## Задание
Пожалуйста, процитируйте без изменений фрагмент о Пушкине в Тифлисе, приведенный ниже, от слов «Забавно, например, читать» до слов «странности и шалости?» включительно.

## Фрагмент текста
-=-=-=-=-

Забавно, например, читать в воспоминаниях князя Е. О. Палавандова, как он был прямо-таки шокирован поведением Пушкина в Тифлисе в 1829 году: "Ежедневно производил он странности и шалости, ни на кого и ни на что не обращая внимания". Какие же это странности и шалости?
Оказывается, вот какие: на базаре видели, как Пушкин шел, обнявшись с татарином, в другое время он "переносил в открытую стопку чурехов", выходил на улицу в шинели, накинутой прямо на белье, покупал груши и - о ужас! - "тут же в открытую, не стесняясь никем, поедал их".
И это далеко не все. Он "якшается на базарах с грязным рабочим муштандом и только что не прыгает в чехарду с уличными мальчишками"2.

-=-=-=-=-

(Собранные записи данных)
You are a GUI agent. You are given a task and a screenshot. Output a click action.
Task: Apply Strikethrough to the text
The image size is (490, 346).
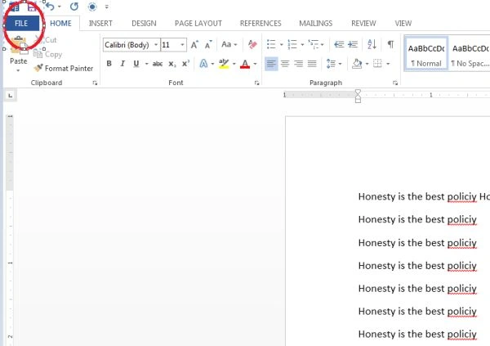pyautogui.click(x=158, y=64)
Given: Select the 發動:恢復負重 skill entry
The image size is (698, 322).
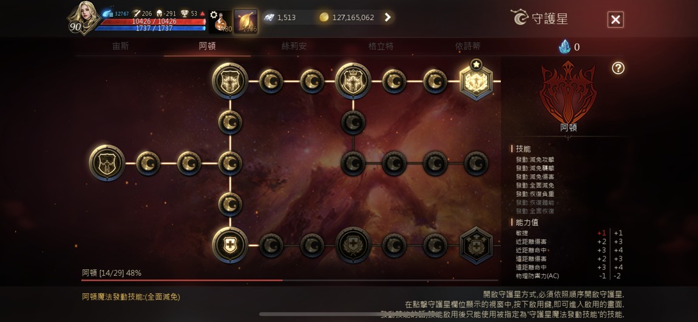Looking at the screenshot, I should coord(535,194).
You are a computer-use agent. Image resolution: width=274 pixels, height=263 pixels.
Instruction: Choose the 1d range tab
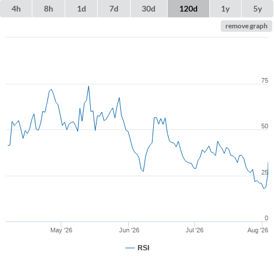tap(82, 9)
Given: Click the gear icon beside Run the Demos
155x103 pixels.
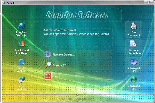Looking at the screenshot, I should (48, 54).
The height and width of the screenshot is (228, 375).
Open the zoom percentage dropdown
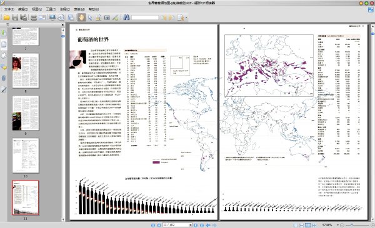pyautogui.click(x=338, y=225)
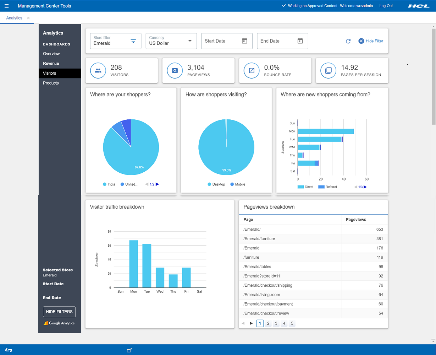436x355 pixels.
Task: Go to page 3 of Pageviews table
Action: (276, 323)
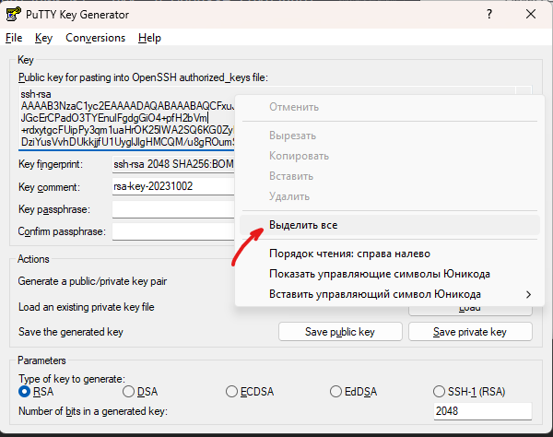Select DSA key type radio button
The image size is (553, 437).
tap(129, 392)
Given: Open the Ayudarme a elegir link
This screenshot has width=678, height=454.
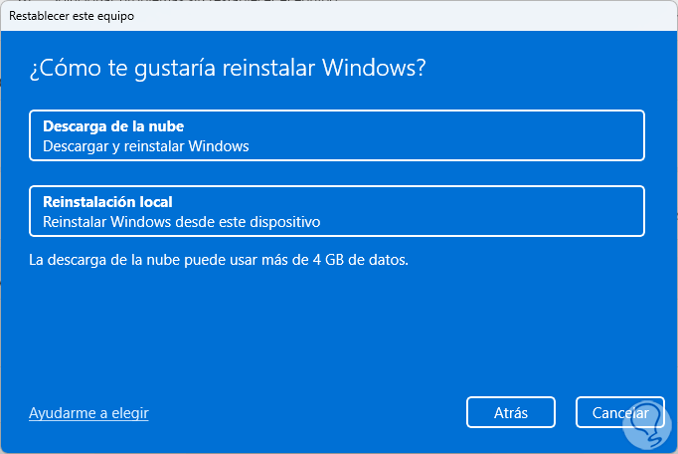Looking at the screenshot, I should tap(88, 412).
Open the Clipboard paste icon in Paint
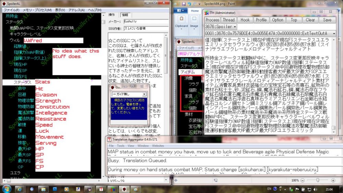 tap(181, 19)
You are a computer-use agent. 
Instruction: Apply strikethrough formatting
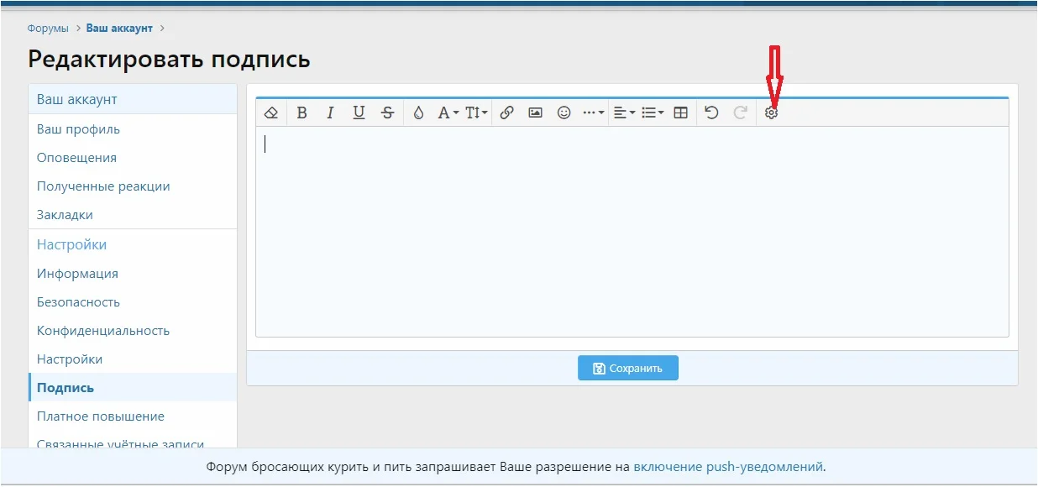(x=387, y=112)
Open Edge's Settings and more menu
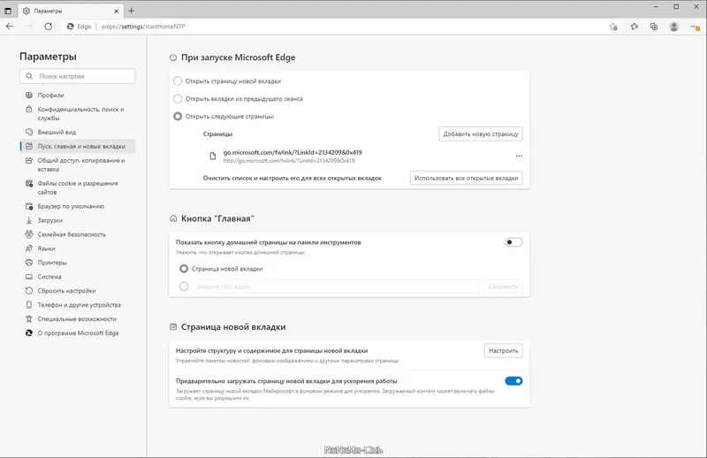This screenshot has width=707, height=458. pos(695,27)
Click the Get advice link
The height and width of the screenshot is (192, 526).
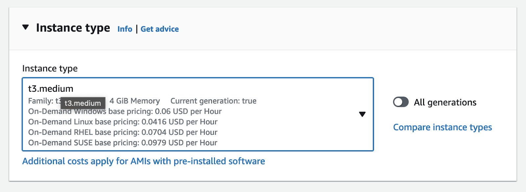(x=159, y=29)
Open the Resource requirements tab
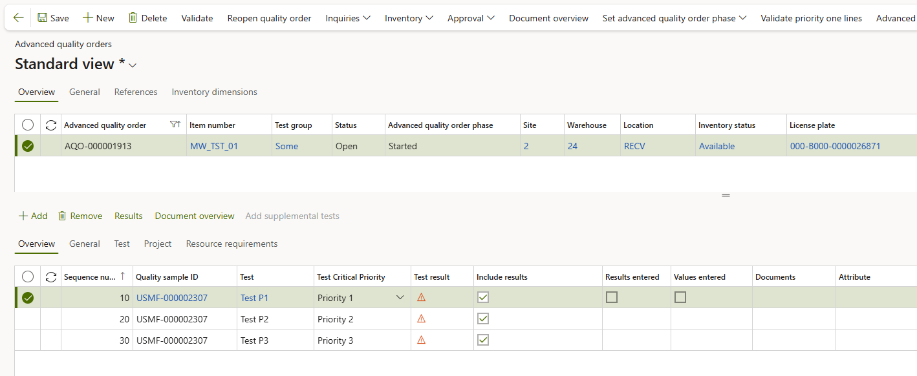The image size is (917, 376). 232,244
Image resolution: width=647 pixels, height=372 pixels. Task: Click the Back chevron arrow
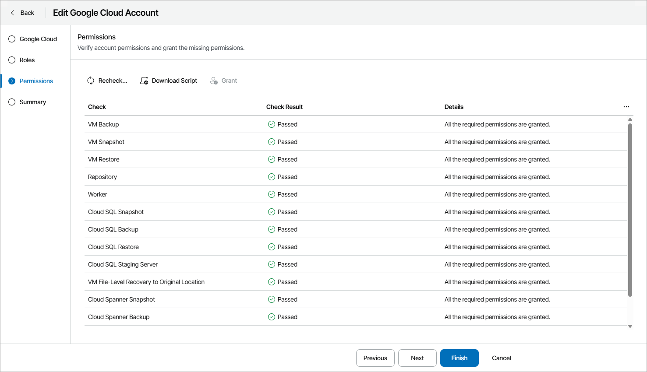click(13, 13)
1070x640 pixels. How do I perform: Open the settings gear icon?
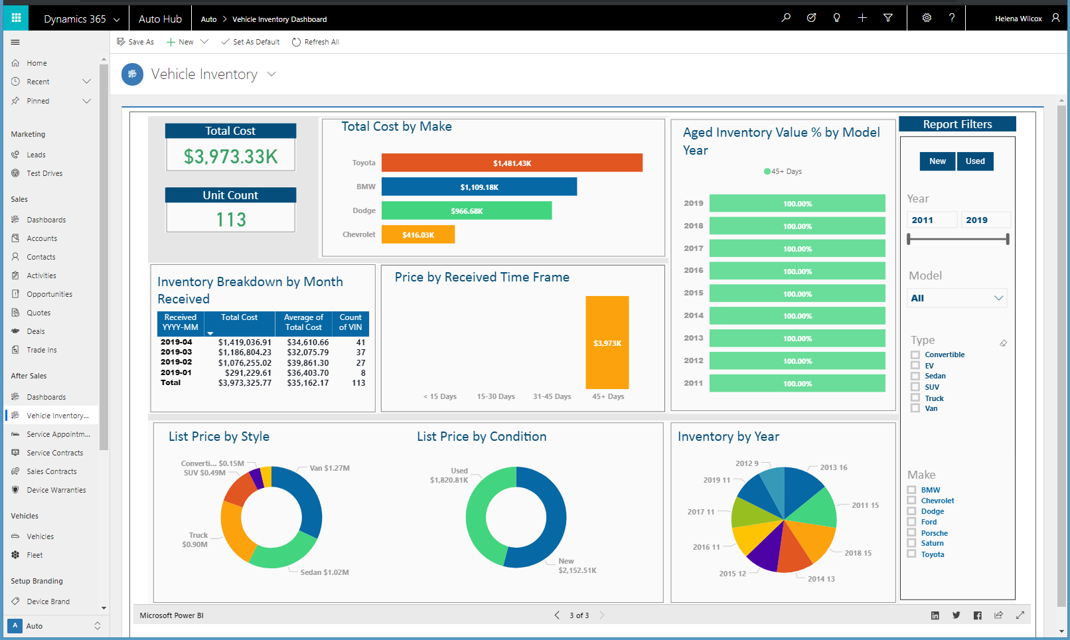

-=-=-=-=-

## Результат выполнения
Забавно, например, читать в воспоминаниях князя Е. О. Палавандова, как он был прямо-таки шокирован поведением Пушкина в Тифлисе в 1829 году: "Ежедневно производил он странности и шалости, ни на кого и ни на что не обращая внимания". Какие же это странности и шалости?